• _What you need to do_:
From the first line to the last, copy the listing below word for word.
[[ Exercise materials, beginning ]]
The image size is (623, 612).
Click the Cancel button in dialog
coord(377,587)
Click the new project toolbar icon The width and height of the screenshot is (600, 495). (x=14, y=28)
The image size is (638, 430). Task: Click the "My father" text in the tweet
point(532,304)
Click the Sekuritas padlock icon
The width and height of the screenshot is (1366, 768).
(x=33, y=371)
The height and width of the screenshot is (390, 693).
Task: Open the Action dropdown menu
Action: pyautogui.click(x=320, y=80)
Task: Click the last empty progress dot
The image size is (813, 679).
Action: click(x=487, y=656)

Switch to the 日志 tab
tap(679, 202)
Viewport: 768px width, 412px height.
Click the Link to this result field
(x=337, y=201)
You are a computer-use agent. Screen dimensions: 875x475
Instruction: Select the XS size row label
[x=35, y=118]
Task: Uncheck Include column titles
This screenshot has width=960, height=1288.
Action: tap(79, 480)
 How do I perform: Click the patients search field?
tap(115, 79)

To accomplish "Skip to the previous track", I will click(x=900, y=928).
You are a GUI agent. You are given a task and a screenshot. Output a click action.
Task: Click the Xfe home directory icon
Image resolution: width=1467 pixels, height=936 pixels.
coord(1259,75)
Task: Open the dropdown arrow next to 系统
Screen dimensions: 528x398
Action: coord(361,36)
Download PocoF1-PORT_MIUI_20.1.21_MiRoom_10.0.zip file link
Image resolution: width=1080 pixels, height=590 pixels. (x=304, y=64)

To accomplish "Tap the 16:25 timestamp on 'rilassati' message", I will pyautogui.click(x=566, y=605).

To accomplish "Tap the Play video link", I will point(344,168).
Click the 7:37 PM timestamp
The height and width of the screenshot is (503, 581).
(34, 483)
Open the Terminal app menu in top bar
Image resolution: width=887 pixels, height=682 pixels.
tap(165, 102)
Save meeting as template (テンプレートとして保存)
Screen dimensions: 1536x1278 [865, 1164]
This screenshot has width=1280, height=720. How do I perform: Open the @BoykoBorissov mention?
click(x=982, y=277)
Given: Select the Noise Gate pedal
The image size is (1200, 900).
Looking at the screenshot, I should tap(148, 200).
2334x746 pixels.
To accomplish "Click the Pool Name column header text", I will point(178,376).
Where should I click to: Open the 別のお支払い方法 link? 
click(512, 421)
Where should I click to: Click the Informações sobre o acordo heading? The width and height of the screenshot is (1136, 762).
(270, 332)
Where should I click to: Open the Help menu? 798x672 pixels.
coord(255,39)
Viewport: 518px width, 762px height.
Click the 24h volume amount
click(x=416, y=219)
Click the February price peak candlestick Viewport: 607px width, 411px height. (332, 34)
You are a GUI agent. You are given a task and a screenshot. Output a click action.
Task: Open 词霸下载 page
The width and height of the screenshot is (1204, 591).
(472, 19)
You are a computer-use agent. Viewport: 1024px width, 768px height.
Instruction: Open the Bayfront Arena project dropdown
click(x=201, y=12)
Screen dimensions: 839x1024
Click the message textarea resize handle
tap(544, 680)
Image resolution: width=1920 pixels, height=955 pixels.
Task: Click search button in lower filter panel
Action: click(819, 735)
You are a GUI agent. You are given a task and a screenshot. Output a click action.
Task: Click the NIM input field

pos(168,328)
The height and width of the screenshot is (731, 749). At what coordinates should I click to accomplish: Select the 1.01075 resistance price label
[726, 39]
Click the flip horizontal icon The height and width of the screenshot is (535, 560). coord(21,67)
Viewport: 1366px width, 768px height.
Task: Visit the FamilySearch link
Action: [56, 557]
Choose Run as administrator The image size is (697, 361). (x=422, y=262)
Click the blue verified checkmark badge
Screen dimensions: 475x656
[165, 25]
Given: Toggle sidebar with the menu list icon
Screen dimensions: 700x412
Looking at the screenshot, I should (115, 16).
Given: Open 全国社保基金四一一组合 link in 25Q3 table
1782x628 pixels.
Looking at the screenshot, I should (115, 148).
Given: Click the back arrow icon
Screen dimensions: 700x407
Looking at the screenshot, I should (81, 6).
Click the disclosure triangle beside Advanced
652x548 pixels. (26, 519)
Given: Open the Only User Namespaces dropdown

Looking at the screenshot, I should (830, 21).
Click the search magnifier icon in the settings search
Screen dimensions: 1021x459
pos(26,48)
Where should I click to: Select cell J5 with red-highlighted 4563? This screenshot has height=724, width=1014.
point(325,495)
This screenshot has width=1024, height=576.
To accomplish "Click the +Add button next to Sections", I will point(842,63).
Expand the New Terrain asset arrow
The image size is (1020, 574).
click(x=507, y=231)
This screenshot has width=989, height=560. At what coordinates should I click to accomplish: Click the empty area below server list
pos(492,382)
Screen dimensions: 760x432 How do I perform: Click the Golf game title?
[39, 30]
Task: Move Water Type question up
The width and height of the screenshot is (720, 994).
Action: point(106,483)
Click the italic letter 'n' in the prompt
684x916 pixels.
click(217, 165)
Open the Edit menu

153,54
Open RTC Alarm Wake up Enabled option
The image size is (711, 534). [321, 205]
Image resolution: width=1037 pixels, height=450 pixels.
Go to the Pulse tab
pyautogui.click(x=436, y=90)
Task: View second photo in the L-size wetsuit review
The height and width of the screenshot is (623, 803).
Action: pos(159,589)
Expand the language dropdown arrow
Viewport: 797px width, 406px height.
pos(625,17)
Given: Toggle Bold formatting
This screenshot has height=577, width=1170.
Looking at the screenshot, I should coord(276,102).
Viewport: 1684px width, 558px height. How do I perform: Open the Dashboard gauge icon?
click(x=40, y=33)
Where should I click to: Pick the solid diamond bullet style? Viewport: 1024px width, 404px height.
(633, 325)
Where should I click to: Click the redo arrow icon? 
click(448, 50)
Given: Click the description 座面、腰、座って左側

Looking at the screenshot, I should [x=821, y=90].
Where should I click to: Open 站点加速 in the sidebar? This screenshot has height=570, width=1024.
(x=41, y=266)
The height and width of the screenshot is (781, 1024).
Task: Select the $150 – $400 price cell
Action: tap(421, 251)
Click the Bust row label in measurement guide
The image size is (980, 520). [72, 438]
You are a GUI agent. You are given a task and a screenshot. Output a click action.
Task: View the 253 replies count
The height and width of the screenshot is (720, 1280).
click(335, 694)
[[ Exercise materials, end ]]
• _Solution for this exercise_:
The image size is (623, 612).
Click the Cancel button in dialog
coord(377,587)
Click the new project toolbar icon The width and height of the screenshot is (600, 495). (x=14, y=28)
The image size is (638, 430). Task: Click the "My father" text in the tweet
point(532,304)
Click the Sekuritas padlock icon
The width and height of the screenshot is (1366, 768).
(x=33, y=371)
The height and width of the screenshot is (390, 693).
Task: Open the Action dropdown menu
Action: pyautogui.click(x=320, y=80)
Task: Click the last empty progress dot
The image size is (813, 679).
Action: click(x=487, y=656)

Switch to the 日志 tab
tap(679, 202)
Viewport: 768px width, 412px height.
Click the Link to this result field
(x=337, y=201)
You are a computer-use agent. Screen dimensions: 875x475
Instruction: Select the XS size row label
[x=35, y=118]
Task: Uncheck Include column titles
This screenshot has width=960, height=1288.
Action: tap(79, 480)
 How do I perform: Click the patients search field?
tap(115, 79)

To accomplish "Skip to the previous track", I will click(x=900, y=928).
You are a GUI agent. You are given a task and a screenshot. Output a click action.
Task: Click the Xfe home directory icon
Image resolution: width=1467 pixels, height=936 pixels.
coord(1259,75)
Task: Open the dropdown arrow next to 系统
Screen dimensions: 528x398
Action: coord(361,36)
Download PocoF1-PORT_MIUI_20.1.21_MiRoom_10.0.zip file link
Image resolution: width=1080 pixels, height=590 pixels. (x=304, y=64)

To accomplish "Tap the 16:25 timestamp on 'rilassati' message", I will pyautogui.click(x=566, y=605).

To accomplish "Tap the Play video link", I will point(344,168).
Click the 7:37 PM timestamp
The height and width of the screenshot is (503, 581).
(34, 483)
Open the Terminal app menu in top bar
Image resolution: width=887 pixels, height=682 pixels.
tap(165, 102)
Save meeting as template (テンプレートとして保存)
Screen dimensions: 1536x1278 [865, 1164]
This screenshot has width=1280, height=720. How do I perform: Open the @BoykoBorissov mention?
click(x=982, y=277)
Given: Select the Noise Gate pedal
The image size is (1200, 900).
Looking at the screenshot, I should tap(148, 200).
2334x746 pixels.
To accomplish "Click the Pool Name column header text", I will point(178,376).
Where should I click to: Open the 別のお支払い方法 link? 
click(512, 421)
Where should I click to: Click the Informações sobre o acordo heading? The width and height of the screenshot is (1136, 762).
(270, 332)
Where should I click to: Open the Help menu? 798x672 pixels.
coord(255,39)
Viewport: 518px width, 762px height.
Click the 24h volume amount
click(x=416, y=219)
Click the February price peak candlestick Viewport: 607px width, 411px height. (332, 34)
You are a GUI agent. You are given a task and a screenshot. Output a click action.
Task: Open 词霸下载 page
The width and height of the screenshot is (1204, 591).
(472, 19)
You are a computer-use agent. Viewport: 1024px width, 768px height.
Instruction: Open the Bayfront Arena project dropdown
click(x=201, y=12)
Screen dimensions: 839x1024
Click the message textarea resize handle
tap(544, 680)
Image resolution: width=1920 pixels, height=955 pixels.
Task: Click search button in lower filter panel
Action: click(819, 735)
You are a GUI agent. You are given a task and a screenshot. Output a click action.
Task: Click the NIM input field

pos(168,328)
The height and width of the screenshot is (731, 749). At what coordinates should I click to accomplish: Select the 1.01075 resistance price label
[726, 39]
Click the flip horizontal icon The height and width of the screenshot is (535, 560). coord(21,67)
Viewport: 1366px width, 768px height.
Task: Visit the FamilySearch link
Action: [56, 557]
Choose Run as administrator The image size is (697, 361). (x=422, y=262)
Click the blue verified checkmark badge
Screen dimensions: 475x656
[165, 25]
Given: Toggle sidebar with the menu list icon
Screen dimensions: 700x412
Looking at the screenshot, I should (115, 16).
Given: Open 全国社保基金四一一组合 link in 25Q3 table
1782x628 pixels.
Looking at the screenshot, I should (115, 148).
Given: Click the back arrow icon
Screen dimensions: 700x407
Looking at the screenshot, I should (81, 6).
Click the disclosure triangle beside Advanced
652x548 pixels. (26, 519)
Given: Open the Only User Namespaces dropdown

Looking at the screenshot, I should (830, 21).
Click the search magnifier icon in the settings search
Screen dimensions: 1021x459
pos(26,48)
Where should I click to: Select cell J5 with red-highlighted 4563? This screenshot has height=724, width=1014.
point(325,495)
This screenshot has width=1024, height=576.
To accomplish "Click the +Add button next to Sections", I will point(842,63).
Expand the New Terrain asset arrow
The image size is (1020, 574).
click(x=507, y=231)
This screenshot has width=989, height=560. At what coordinates should I click to accomplish: Click the empty area below server list
pos(492,382)
Screen dimensions: 760x432 How do I perform: Click the Golf game title?
[39, 30]
Task: Move Water Type question up
The width and height of the screenshot is (720, 994).
Action: point(106,483)
Click the italic letter 'n' in the prompt
684x916 pixels.
click(217, 165)
Open the Edit menu

153,54
Open RTC Alarm Wake up Enabled option
The image size is (711, 534). [321, 205]
Image resolution: width=1037 pixels, height=450 pixels.
Go to the Pulse tab
pyautogui.click(x=436, y=90)
Task: View second photo in the L-size wetsuit review
The height and width of the screenshot is (623, 803).
Action: pos(159,589)
Expand the language dropdown arrow
Viewport: 797px width, 406px height.
pos(625,17)
Given: Toggle Bold formatting
This screenshot has height=577, width=1170.
Looking at the screenshot, I should coord(276,102).
Viewport: 1684px width, 558px height. How do I perform: Open the Dashboard gauge icon?
click(x=40, y=33)
Where should I click to: Pick the solid diamond bullet style? Viewport: 1024px width, 404px height.
(633, 325)
Where should I click to: Click the redo arrow icon? 
click(448, 50)
Given: Click the description 座面、腰、座って左側

Looking at the screenshot, I should [x=821, y=90].
Where should I click to: Open 站点加速 in the sidebar? This screenshot has height=570, width=1024.
(x=41, y=266)
The height and width of the screenshot is (781, 1024).
Task: Select the $150 – $400 price cell
Action: tap(421, 251)
Click the Bust row label in measurement guide
The image size is (980, 520). [72, 438]
You are a GUI agent. You are given a task and a screenshot. Output a click action.
Task: View the 253 replies count
The height and width of the screenshot is (720, 1280).
click(335, 694)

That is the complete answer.